The winged keel is a sailboat keel layout first fitted on the 12-metre class yacht Australia II, 1983 America's Cup winner.

==Design==
This layout was adopted by Ben Lexcen, designer of Australia II. Although Ben Lexcen "had tried the winged keel idea before", there is conjecture that it was computed and designed by Dutch aerodynamicist Peter van Oossanen at the Wageningen towing tank (Netherlands Ship Model Bassin).

In May 2024 a detailed article co-written by Peter van Oossanen was published by the Journal of Engineering Ethics which came to the conclusion that Lexcen should not have been credited with the invention on the patent application. It also claimed that he had not been involved with the design because he had departed from Holland before the prototype work which evolved the winglets was carried out.

===Wings===
The lateral wings of Australia II are of moderate aspect ratio, forming a nearly horizontal foil, the "wing", at the bottom to provide additional effective span, in the same way as the winglets on an aircraft.
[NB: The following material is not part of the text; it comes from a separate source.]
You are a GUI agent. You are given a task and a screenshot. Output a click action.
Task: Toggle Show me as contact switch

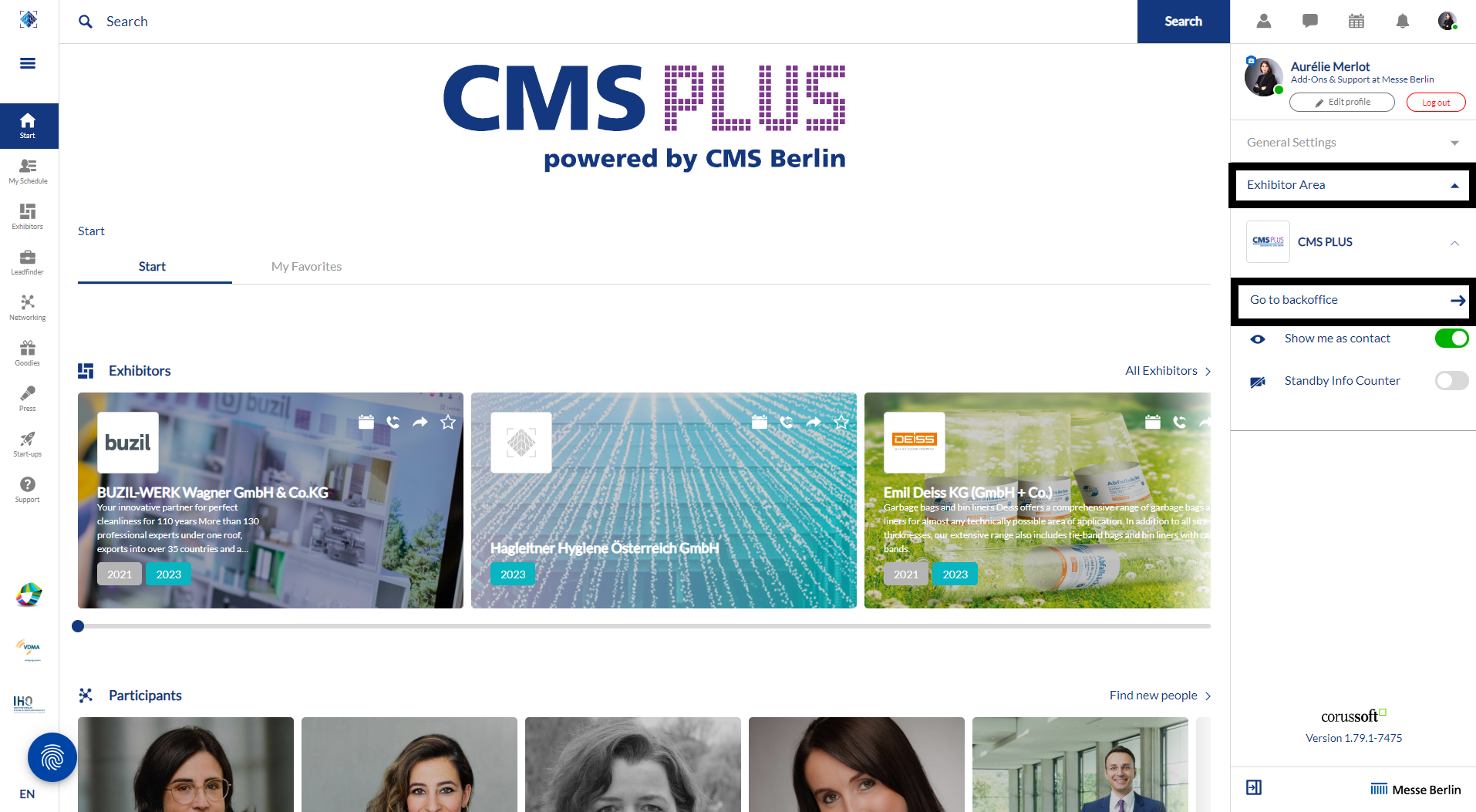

Each wing acts as a winglet, effectively increasing the keel aspect ratio therefore reducing the lift-induced drag. Because the yacht is heeled over when sailing upwind, the leeward foil attains more draft, which reduces the loss of efficiency that always occurs under heel. The wings were canted downwards at about 20 degrees, in order to promote proper hydrodynamic loading (lift) on each wing when sailing to windward. Upwind, it offered 30% less resistance due to side force.

===Upside down keel===
Note that, contrary to classic configurations, the keel of this boat is "upside down" under the hull (the root chord is smaller than the tip (bottom) chord) in order to minimize the hull-keel interaction and the loss of side force due to the proximity of the water surface. The extra low-positioned lead in the upside down keel and wings gives a very low centre of gravity, increasing the righting moment (lateral stability) and allowing to carry more sail area.

===Shorter boat, more sail area===
Under the 12 metre class rule, the allowed sail area is an inverse function of the boat length and weight. Her stability advantage allowed Australia II to carry more sail although the boat was lighter.
Along with Australia IIs efficient sail design, this winged keel was one of the factors contributing to Australia IIs success. Total advantage offered by this concept on the race course was about 1 minute per upwind leg.

==Application==
Winged keels are generally found on high-performance sailboats if they are not prohibited by class rules. They are especially advantageous for heavy yachts with a lot of sail area (as 12-metre class boats), sailing upwind when the draft is limited by the class rule or by the requirement to be able to sail in shallow water, because in that case high righting moment and efficient side force are difficult to obtain. Downwind, the extra skin friction drag is a hindrance. Besides the performance benefits, winged keels can also be applied to pleasure boats as a way to reduce draft, allowing for greater versatility when cruising in shallow waters.